> **TASK INSTRUCTIONS**: If a line in the listing below includes the word "search", pick it out.

+ + + +

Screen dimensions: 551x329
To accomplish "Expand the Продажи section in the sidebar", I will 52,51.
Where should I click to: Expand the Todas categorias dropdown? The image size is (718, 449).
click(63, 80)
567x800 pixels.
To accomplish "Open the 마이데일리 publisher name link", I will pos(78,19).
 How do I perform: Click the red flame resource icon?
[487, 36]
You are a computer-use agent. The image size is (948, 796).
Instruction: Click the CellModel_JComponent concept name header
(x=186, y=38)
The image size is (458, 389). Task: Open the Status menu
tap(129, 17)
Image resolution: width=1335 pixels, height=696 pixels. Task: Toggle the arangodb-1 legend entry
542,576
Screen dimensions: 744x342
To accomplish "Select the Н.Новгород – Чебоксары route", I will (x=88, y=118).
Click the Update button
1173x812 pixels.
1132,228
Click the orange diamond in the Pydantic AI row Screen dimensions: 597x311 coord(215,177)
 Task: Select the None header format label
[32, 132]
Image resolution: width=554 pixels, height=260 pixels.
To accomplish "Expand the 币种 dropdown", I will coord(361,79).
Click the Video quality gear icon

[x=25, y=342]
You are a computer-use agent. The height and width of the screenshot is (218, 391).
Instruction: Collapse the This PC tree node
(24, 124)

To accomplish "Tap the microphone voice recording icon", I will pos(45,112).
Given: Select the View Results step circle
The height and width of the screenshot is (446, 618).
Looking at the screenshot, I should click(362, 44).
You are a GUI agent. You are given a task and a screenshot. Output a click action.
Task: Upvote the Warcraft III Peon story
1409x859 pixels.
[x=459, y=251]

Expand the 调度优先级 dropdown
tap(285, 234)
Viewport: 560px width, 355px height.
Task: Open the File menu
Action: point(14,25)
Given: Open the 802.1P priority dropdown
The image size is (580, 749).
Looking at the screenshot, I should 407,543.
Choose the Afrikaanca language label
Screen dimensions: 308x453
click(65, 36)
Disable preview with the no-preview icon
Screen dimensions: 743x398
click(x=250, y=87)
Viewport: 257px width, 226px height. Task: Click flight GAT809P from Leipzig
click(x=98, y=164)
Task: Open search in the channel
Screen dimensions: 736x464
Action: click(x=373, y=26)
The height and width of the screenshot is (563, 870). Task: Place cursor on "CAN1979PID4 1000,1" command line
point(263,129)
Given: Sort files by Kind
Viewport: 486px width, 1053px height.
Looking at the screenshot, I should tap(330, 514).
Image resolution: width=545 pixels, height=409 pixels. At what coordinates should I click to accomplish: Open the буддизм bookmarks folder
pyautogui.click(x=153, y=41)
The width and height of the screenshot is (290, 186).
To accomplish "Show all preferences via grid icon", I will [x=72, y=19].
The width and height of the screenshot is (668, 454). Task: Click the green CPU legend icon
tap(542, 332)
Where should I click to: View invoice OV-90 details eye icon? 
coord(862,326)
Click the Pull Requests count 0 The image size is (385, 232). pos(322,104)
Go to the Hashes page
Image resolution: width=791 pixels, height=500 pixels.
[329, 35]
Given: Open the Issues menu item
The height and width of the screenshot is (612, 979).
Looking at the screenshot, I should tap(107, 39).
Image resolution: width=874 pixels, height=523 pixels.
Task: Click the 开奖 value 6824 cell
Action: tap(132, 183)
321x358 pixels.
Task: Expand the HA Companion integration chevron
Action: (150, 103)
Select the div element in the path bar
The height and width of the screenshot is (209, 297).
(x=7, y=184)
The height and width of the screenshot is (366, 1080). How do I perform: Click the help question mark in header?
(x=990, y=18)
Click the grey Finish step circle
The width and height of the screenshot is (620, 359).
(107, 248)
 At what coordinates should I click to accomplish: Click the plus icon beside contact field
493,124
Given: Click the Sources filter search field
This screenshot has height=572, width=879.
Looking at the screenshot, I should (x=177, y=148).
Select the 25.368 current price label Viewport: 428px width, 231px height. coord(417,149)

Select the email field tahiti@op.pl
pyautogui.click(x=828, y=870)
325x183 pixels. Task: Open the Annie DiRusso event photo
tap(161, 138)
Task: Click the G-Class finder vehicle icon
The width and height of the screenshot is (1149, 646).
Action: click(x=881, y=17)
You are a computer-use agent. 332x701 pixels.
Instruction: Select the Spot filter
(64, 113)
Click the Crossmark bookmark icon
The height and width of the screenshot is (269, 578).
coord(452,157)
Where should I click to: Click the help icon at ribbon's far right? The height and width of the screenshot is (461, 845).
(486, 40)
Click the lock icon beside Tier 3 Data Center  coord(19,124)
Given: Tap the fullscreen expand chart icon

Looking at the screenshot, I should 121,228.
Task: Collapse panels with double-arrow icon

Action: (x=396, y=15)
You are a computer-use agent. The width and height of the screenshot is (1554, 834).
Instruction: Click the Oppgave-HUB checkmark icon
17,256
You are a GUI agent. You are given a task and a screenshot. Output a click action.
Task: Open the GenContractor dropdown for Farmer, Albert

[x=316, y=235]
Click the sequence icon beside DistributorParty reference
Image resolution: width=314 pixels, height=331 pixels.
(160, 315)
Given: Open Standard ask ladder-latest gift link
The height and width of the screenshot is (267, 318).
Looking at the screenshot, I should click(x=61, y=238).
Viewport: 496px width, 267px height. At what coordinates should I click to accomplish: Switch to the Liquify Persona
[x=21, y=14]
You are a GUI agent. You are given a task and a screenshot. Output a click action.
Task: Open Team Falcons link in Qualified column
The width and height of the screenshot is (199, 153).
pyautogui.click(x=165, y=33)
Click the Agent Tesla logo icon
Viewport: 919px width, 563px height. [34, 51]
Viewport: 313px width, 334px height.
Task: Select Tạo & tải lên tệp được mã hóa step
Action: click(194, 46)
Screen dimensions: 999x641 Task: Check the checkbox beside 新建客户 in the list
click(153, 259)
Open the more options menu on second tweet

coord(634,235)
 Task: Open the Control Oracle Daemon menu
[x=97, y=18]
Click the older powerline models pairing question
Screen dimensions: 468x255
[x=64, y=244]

+ + + +

> **OUTPUT FOR THIS EXERCISE**:
Task: Open search in the channel
Given: Click the Sources filter search field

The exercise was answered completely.